Childcare Initiatives
The City of Boston is creating a wide-ranging strategy to improve access to affordable, high-quality childcare. We're also working to better conditions for early educators.
Finding childcare is one of the central issues facing Boston families. The average cost of care for one infant eats up 75 percent of a minimum wage earner's salary. Thousands of eligible children sit on waitlists for subsidized childcare. At the same time, childcare workers are struggling. The median wage of an early child care professional is $25,000, with 37 percent of workers relying on public aid. On top of that, the number of childcare programs in Massachusetts decreased by nearly 25 percent in just four years.
We are building on our innovative Universal Pre-K model to address these problems head on.
Our projects
'Making Childcare Work'
Findings from the 2021 Childcare Survey
'Too Much and Not Enough'
2020 report on the childcare needs of parents during COVID-19
City of Boston Childcare Survey
A first-in-the-nation approach to creating childcare policy
Childcare Entrepreneur Fund
Supporting childcare businesses in the City
Childcare Contribution Fund
Boston's new fund to expand childcare
Our approach
Our approach focuses on three key areas:
1. Using Innovative Research to Support Best Practices:We are analyzing large-scale surveys and in-depth interviews with residents. We're also drawing from top academic findings. With this research, we're creating childcare policies and programs that help all residents.
2. Supporting Boston's Entrepreneurs:We provide training and grants to childcare providers. These efforts support a key sector in Boston that is almost exclusively female. We're helping the women who make up 90 percent of the childcare industry run sustainable, financially sound businesses.
3. Encouraging Labor Force Participation:Parents in the workforce are better able to provide financial security for their families. Along with the creation of new childcare centers, we support workplace policies that allow families to be both involved caregivers and valued workers.
Improving the care of our youngest residents has a number of benefits:
- We help the brain growth that occurs in the first three years of life.
- We set the stage for long-term academic, financial, and social-emotional gains in our children.
- We support a key sector of our economy — childcare — and those taking part in the labor force.
In this way, our efforts encourage the healthy development of all of Boston.

(Data drawn from a dataset)
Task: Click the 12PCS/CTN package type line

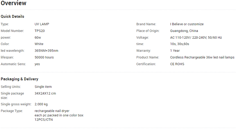Action: (x=44, y=120)
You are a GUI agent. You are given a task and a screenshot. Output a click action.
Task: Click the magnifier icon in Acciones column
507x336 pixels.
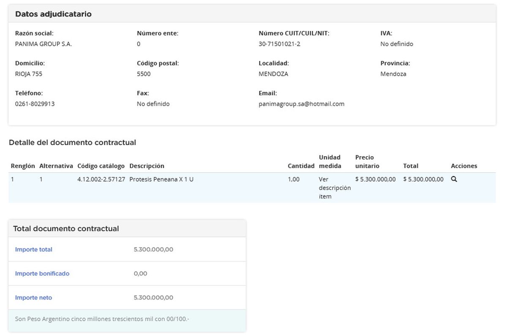point(454,179)
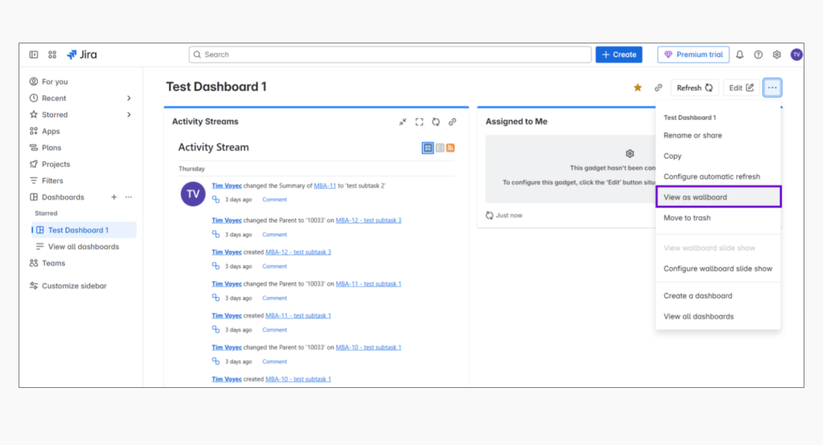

▶ **EXERCISE PROMPT**: List every project named under the heading "Our projects" on the childcare initiatives page. The data above were taken from a separate source and are unrelated to the childcare initiatives page.

▶ **ANSWER TO THIS EXERCISE**:
- 'Making Childcare Work'
- 'Too Much and Not Enough'
- City of Boston Childcare Survey
- Childcare Entrepreneur Fund
- Childcare Contribution Fund